**OBJECTIVES:**
- 1) Which four-digit years appear in the commentary on self-government and the Ten Commandments? List all of them.
- 2) Could you carry on the commentary on self-government and the Ten Commandments, starting right after its last line?

**TEXT SEGMENT:**
####

In a recent statement in the aftermath of the Sandy Hook Elementary School shooting, Congressman Ron Paul had this to say:
“Real change can happen only when we commit ourselves to rebuilding civil society in America, meaning a society based on family, religion, civic and social institutions, and peaceful cooperation through markets. We cannot reverse decades of moral and intellectual decline by snapping our fingers and passing laws.”
Congressman Paul is right. Self-government is the necessary foundation for any society. But self-government must be coupled with knowledge of a higher law.
Consider the following from Cecil B. DeMille (1881–1959), American film director and Academy Award-winning film producer in both silent and sound films, who steps out on stage at the beginning of his 1956 film The Ten Commandments:
“Ladies and Gentlemen, young and old. This may seem an unusual procedure, speaking to you before the picture begins, but we have an unusual subject: the birth of freedom. The story of Moses.”
Those who watch The Ten Commandments on television never get to see DeMille make his speech.
DeMille considered the topic of freedom under God’s law to be the movie’s most important message. In his rare on-screen appearance, he explained his reason for re-making The Ten Commandments (there was a 1923 silent version):
“The theme of this picture is whether men ought to be ruled by God’s laws or whether they are to be ruled by the whims of a dictator like Rameses. Are men the property of the State or are they free souls under God? This same battle continues throughout the world today.”
Moral conditions today are different from the mid-1950s. In the middle of the last century the majority of Americans believed in a higher law given by God. We still have our Rameses in the form of government tyranny, but there is an added dimension to that tyranny, one that contends that there are no moral absolutes. Those chickens are slowly coming home to roost in the most vulnerable places.
Posting copies of the Ten Commandments in schools, courthouses, and other government buildings was common 60 years ago. Here are some examples:
- A full-scale model of The Interpretation of Law showing Moses holding the tablets of the law is on the same floor as the Attorney General’s office.1
- A mural of Moses holding the two tables of the law is on the courtroom ceiling of the Supreme Court Chamber in Pittsburgh, Pennsylvania.

####

**DATASET EXCERPTS:**
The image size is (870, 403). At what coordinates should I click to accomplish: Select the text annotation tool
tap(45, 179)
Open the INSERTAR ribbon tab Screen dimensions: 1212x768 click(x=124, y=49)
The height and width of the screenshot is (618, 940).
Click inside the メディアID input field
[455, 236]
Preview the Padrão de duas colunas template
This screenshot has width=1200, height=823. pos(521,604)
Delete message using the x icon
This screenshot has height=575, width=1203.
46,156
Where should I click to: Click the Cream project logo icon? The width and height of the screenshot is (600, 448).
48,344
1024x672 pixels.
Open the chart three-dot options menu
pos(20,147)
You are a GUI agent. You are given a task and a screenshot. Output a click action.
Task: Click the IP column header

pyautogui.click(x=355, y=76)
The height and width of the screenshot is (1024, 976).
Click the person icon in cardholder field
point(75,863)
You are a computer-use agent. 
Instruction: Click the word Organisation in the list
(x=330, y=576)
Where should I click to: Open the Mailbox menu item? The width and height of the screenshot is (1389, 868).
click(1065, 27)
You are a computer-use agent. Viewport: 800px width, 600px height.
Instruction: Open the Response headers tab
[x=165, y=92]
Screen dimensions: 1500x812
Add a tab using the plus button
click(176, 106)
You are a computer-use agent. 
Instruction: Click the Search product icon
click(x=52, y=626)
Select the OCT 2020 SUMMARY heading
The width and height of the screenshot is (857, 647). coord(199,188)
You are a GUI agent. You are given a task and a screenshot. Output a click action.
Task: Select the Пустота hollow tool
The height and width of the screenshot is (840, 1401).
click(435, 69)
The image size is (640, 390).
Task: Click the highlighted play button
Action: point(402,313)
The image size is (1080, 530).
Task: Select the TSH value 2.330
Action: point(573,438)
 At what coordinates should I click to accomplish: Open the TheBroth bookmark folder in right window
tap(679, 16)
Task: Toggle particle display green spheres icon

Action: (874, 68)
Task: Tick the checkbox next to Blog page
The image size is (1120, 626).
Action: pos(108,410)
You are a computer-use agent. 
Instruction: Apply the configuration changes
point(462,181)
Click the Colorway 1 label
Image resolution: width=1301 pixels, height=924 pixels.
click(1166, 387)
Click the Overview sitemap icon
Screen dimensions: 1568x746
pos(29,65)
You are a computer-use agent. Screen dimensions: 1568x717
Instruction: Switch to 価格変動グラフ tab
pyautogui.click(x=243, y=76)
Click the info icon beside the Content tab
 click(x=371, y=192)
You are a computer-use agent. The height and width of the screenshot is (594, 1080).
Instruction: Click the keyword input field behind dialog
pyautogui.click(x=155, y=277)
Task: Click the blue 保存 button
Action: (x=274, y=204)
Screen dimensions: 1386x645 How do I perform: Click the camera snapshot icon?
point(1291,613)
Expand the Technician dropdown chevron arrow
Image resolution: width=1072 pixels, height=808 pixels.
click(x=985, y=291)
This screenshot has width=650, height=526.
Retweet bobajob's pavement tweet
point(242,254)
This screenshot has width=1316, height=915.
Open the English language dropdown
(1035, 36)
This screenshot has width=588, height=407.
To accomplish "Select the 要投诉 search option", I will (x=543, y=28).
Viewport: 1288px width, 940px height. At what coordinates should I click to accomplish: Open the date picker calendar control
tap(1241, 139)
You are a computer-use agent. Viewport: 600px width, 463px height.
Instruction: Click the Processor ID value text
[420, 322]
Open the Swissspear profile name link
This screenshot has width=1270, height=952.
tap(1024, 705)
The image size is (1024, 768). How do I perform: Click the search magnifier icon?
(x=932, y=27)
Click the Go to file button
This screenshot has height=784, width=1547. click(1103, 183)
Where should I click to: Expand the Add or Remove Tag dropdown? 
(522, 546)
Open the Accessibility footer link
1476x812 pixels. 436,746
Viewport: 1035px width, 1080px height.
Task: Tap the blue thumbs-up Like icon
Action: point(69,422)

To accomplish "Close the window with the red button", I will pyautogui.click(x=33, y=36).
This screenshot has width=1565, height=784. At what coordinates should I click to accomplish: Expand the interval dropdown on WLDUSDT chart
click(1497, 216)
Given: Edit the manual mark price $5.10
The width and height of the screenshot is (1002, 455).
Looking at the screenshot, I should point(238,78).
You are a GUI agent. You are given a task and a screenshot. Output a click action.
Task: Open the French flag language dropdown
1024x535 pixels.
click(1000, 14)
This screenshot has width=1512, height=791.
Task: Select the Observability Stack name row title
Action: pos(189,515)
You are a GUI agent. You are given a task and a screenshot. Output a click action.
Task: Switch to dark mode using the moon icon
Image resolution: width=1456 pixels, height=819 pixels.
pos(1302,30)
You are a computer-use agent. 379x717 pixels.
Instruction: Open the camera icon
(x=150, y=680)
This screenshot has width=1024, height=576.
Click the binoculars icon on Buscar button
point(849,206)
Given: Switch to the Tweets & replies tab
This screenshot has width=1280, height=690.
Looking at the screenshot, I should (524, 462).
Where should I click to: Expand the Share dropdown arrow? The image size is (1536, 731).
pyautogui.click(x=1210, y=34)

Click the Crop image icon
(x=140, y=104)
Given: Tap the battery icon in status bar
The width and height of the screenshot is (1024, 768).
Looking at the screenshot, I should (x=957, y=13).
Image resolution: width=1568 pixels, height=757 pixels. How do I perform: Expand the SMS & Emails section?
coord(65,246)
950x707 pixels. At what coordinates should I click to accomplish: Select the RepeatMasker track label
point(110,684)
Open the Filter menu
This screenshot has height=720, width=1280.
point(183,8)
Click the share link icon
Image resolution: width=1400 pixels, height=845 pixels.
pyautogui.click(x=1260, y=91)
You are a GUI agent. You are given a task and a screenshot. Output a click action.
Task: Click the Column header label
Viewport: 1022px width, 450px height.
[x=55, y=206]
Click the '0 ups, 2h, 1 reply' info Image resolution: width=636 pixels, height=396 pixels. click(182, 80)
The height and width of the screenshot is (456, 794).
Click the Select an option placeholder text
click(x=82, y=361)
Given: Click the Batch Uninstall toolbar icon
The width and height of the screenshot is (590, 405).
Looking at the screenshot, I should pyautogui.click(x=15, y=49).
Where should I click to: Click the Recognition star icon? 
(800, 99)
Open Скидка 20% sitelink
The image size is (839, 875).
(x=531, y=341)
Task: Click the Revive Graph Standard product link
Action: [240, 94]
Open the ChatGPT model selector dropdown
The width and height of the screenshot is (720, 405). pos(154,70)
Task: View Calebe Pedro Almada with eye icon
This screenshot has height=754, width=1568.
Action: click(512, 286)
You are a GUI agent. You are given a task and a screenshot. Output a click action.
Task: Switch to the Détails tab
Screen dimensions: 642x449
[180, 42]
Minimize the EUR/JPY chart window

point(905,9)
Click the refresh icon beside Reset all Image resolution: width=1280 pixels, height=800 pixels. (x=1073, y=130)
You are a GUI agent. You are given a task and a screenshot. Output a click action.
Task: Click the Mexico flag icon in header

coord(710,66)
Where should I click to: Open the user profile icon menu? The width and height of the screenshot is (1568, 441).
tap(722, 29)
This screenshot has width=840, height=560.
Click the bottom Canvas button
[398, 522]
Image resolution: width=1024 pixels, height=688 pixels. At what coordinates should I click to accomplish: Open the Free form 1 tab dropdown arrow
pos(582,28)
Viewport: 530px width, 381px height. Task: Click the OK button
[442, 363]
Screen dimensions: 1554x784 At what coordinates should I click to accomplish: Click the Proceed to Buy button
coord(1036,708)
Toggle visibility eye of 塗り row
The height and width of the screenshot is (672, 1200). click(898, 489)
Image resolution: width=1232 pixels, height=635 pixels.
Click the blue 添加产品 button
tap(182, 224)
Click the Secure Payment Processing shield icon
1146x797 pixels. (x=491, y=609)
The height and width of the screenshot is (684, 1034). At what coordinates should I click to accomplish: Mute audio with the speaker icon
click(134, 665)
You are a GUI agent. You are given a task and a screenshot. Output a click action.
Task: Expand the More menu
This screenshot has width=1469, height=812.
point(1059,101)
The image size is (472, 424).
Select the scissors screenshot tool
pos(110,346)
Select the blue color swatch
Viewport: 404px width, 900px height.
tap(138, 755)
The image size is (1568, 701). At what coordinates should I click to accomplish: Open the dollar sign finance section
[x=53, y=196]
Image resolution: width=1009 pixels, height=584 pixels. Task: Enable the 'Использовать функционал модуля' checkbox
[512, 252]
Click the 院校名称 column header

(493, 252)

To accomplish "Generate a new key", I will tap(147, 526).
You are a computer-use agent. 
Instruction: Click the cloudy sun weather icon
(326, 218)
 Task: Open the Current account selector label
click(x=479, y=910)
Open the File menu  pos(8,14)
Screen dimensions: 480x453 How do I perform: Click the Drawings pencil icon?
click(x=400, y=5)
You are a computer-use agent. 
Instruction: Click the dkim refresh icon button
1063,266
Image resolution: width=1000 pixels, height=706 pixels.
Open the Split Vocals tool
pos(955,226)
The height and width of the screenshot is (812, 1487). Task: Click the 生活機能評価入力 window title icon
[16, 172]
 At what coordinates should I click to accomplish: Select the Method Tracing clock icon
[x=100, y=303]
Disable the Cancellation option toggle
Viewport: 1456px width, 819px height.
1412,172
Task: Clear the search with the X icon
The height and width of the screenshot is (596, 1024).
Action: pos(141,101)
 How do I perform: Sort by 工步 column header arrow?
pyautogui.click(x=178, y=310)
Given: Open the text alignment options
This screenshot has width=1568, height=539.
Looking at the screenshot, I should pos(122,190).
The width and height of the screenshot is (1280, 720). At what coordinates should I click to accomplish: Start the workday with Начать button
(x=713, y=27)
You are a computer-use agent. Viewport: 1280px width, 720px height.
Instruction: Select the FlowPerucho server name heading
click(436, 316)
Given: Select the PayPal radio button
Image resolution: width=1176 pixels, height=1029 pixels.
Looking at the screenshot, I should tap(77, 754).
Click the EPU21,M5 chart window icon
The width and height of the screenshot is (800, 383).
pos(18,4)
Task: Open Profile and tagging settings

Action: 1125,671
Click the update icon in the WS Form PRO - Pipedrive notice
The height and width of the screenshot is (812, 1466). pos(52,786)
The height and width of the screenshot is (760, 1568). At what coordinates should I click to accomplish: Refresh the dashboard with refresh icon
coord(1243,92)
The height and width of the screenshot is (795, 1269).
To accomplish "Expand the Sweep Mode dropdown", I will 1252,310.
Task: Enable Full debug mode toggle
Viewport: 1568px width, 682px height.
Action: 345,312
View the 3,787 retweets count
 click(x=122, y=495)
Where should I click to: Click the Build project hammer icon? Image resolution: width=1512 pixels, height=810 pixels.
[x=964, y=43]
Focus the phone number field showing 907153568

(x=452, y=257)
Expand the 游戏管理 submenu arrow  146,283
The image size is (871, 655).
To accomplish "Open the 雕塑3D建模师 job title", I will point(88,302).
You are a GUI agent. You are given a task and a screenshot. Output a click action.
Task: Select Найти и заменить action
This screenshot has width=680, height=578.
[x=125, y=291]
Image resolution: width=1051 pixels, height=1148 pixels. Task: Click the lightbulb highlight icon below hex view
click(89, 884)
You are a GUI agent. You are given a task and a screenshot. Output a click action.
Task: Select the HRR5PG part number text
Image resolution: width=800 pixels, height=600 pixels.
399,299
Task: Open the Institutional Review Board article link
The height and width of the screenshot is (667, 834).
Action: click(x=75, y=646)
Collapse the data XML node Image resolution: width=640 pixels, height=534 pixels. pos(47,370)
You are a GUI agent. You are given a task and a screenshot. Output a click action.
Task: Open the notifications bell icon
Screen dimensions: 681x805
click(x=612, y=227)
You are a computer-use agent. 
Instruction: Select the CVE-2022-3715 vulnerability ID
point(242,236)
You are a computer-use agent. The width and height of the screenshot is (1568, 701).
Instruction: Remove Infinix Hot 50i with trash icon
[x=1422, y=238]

####

**TASK-BY-TASK OUTPUTS:**
- 1) 1881, 1959, 1956, 1923

- 2)
- The Supreme Court of Pennsylvania contains a large mural that depicts Moses and the Ten Commandments that was painted by Violet Oakley and commissioned by the state of Pennsylvania and dedicated in 1927.
Chief Justice Warren Burger noted in his majority opinion of Lynch v. Donnelly (1984) that the Supreme Court Chamber where cases related to religion are heard “is decorated with a notable and permanent-not seasonal-symbol of religion: Moses with the Ten Commandments.”2
In the Georgia General Assembly Unannotated code we find the following instructions given to the state’s archivist: “Encourage the study of historical documents including but not limited to those which reflect our National Motto, the Declaration of Independence, the Ten Commandments, the Constitution of the United States, and such other nationally recognized documents which contributed to the history of the State of Georgia” (45-13-41).
The official souvenir book produced at the time The Ten Commandments was released expressed DeMille’s understanding of the importance of God’s revealed law:
“The Ten Commandments are not rules to obey as a personal favor to God. They are fundamental principles without which mankind cannot live together. . . . THE TEN COMMANDMENTS are not laws. They are THE LAW. Man has made 32,000,000 laws since they were handed down to Moses on Mount Sinai more than three thousand years ago, but he has never improved on God’s law.”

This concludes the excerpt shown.